*** Data Section Begins ***
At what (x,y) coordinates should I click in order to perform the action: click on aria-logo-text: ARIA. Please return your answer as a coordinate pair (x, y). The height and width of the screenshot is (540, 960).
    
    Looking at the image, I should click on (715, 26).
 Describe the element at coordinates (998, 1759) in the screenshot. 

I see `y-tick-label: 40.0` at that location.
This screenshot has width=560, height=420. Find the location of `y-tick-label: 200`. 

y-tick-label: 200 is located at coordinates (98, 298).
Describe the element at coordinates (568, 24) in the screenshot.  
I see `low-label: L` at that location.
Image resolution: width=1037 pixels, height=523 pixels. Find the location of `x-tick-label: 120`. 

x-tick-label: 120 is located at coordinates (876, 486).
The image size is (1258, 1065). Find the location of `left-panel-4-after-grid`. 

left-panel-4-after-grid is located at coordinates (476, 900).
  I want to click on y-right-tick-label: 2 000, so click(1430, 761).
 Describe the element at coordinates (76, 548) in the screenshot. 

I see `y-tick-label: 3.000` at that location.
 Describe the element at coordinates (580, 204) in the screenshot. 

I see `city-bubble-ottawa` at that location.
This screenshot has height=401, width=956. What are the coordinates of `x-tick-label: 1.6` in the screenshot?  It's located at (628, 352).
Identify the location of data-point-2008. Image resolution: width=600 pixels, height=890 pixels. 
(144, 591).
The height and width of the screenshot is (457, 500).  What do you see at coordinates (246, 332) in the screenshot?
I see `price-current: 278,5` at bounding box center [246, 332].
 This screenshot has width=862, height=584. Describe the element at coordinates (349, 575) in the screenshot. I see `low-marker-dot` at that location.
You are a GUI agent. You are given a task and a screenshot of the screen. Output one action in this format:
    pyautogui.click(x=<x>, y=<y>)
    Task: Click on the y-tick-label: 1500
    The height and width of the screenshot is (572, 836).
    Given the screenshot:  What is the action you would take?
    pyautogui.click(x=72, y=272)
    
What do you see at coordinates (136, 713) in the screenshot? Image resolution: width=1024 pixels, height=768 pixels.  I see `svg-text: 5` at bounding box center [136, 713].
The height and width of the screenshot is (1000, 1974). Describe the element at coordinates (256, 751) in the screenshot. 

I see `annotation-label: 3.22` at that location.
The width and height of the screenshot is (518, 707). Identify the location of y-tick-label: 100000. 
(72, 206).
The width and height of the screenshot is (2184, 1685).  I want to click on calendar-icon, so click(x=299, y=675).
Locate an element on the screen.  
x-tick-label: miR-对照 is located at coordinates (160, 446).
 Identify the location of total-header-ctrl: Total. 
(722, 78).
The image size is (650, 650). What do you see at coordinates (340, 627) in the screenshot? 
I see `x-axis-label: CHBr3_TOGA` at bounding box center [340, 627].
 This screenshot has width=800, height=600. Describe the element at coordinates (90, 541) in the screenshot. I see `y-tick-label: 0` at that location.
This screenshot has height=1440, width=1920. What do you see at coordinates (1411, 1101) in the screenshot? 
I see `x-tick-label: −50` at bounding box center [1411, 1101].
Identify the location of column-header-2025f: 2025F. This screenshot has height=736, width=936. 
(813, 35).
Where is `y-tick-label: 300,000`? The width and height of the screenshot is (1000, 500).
*** Data Section Ends ***
» About this exercise
Reproduce all of the records above verbatim, line for line.

» Answer space
At what (x,y) coordinates should I click in order to perform the action: click on aria-logo-text: ARIA. Please return your answer as a coordinate pair (x, y). The height and width of the screenshot is (540, 960).
    
    Looking at the image, I should click on (715, 26).
 Describe the element at coordinates (998, 1759) in the screenshot. 

I see `y-tick-label: 40.0` at that location.
This screenshot has width=560, height=420. Find the location of `y-tick-label: 200`. 

y-tick-label: 200 is located at coordinates (98, 298).
Describe the element at coordinates (568, 24) in the screenshot.  
I see `low-label: L` at that location.
Image resolution: width=1037 pixels, height=523 pixels. Find the location of `x-tick-label: 120`. 

x-tick-label: 120 is located at coordinates (876, 486).
The image size is (1258, 1065). Find the location of `left-panel-4-after-grid`. 

left-panel-4-after-grid is located at coordinates (476, 900).
  I want to click on y-right-tick-label: 2 000, so click(1430, 761).
 Describe the element at coordinates (76, 548) in the screenshot. 

I see `y-tick-label: 3.000` at that location.
 Describe the element at coordinates (580, 204) in the screenshot. 

I see `city-bubble-ottawa` at that location.
This screenshot has height=401, width=956. What are the coordinates of `x-tick-label: 1.6` in the screenshot?  It's located at (628, 352).
Identify the location of data-point-2008. Image resolution: width=600 pixels, height=890 pixels. 
(144, 591).
The height and width of the screenshot is (457, 500).  What do you see at coordinates (246, 332) in the screenshot?
I see `price-current: 278,5` at bounding box center [246, 332].
 This screenshot has width=862, height=584. Describe the element at coordinates (349, 575) in the screenshot. I see `low-marker-dot` at that location.
You are a GUI agent. You are given a task and a screenshot of the screen. Output one action in this format:
    pyautogui.click(x=<x>, y=<y>)
    Task: Click on the y-tick-label: 1500
    The height and width of the screenshot is (572, 836).
    Given the screenshot:  What is the action you would take?
    pyautogui.click(x=72, y=272)
    
What do you see at coordinates (136, 713) in the screenshot? Image resolution: width=1024 pixels, height=768 pixels.  I see `svg-text: 5` at bounding box center [136, 713].
The height and width of the screenshot is (1000, 1974). Describe the element at coordinates (256, 751) in the screenshot. 

I see `annotation-label: 3.22` at that location.
The width and height of the screenshot is (518, 707). Identify the location of y-tick-label: 100000. 
(72, 206).
The width and height of the screenshot is (2184, 1685).  I want to click on calendar-icon, so click(x=299, y=675).
Locate an element on the screen.  
x-tick-label: miR-对照 is located at coordinates (160, 446).
 Identify the location of total-header-ctrl: Total. 
(722, 78).
The image size is (650, 650). What do you see at coordinates (340, 627) in the screenshot? 
I see `x-axis-label: CHBr3_TOGA` at bounding box center [340, 627].
 This screenshot has width=800, height=600. Describe the element at coordinates (90, 541) in the screenshot. I see `y-tick-label: 0` at that location.
This screenshot has height=1440, width=1920. What do you see at coordinates (1411, 1101) in the screenshot? 
I see `x-tick-label: −50` at bounding box center [1411, 1101].
Identify the location of column-header-2025f: 2025F. This screenshot has height=736, width=936. 
(813, 35).
Where is `y-tick-label: 300,000`? The width and height of the screenshot is (1000, 500).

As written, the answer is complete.